* Work request
How does the data below read from its first line through the line containing "基本講座！ (719, 736)"? Print those lines exactly.

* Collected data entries
»»
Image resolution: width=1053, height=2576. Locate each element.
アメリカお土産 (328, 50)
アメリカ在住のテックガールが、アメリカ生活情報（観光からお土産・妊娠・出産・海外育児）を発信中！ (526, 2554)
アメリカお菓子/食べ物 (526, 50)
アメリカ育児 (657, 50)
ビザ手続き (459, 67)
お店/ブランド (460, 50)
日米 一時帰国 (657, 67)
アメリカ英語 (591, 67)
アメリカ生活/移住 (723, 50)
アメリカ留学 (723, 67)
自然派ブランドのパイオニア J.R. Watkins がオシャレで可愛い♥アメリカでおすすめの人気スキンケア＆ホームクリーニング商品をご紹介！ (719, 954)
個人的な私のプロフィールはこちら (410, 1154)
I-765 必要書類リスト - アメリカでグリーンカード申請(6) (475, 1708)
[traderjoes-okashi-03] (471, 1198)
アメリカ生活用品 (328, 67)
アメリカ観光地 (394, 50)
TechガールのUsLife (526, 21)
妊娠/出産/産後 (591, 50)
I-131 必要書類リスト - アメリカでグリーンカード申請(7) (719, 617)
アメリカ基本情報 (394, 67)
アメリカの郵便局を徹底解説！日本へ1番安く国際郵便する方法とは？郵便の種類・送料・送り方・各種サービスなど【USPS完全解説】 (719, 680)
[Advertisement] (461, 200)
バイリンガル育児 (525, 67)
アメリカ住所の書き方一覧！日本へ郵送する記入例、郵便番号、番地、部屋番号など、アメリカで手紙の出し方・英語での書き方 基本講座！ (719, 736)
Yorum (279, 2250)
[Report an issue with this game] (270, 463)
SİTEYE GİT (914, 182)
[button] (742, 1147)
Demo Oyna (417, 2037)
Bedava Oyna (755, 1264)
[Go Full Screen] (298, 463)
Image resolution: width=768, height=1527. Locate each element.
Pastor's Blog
««
* Response to this exercise
Image resolution: width=1053, height=2576. Locate each element.
アメリカお土産 (328, 50)
アメリカ在住のテックガールが、アメリカ生活情報（観光からお土産・妊娠・出産・海外育児）を発信中！ (526, 2554)
アメリカお菓子/食べ物 (526, 50)
アメリカ育児 (657, 50)
ビザ手続き (459, 67)
お店/ブランド (460, 50)
日米 一時帰国 (657, 67)
アメリカ英語 (591, 67)
アメリカ生活/移住 (723, 50)
アメリカ留学 (723, 67)
自然派ブランドのパイオニア J.R. Watkins がオシャレで可愛い♥アメリカでおすすめの人気スキンケア＆ホームクリーニング商品をご紹介！ (719, 954)
個人的な私のプロフィールはこちら (410, 1154)
I-765 必要書類リスト - アメリカでグリーンカード申請(6) (475, 1708)
[traderjoes-okashi-03] (471, 1198)
アメリカ生活用品 (328, 67)
アメリカ観光地 (394, 50)
TechガールのUsLife (526, 21)
妊娠/出産/産後 (591, 50)
I-131 必要書類リスト - アメリカでグリーンカード申請(7) (719, 617)
アメリカ基本情報 (394, 67)
アメリカの郵便局を徹底解説！日本へ1番安く国際郵便する方法とは？郵便の種類・送料・送り方・各種サービスなど【USPS完全解説】 (719, 680)
[Advertisement] (461, 200)
バイリンガル育児 (525, 67)
アメリカ住所の書き方一覧！日本へ郵送する記入例、郵便番号、番地、部屋番号など、アメリカで手紙の出し方・英語での書き方 基本講座！ (719, 736)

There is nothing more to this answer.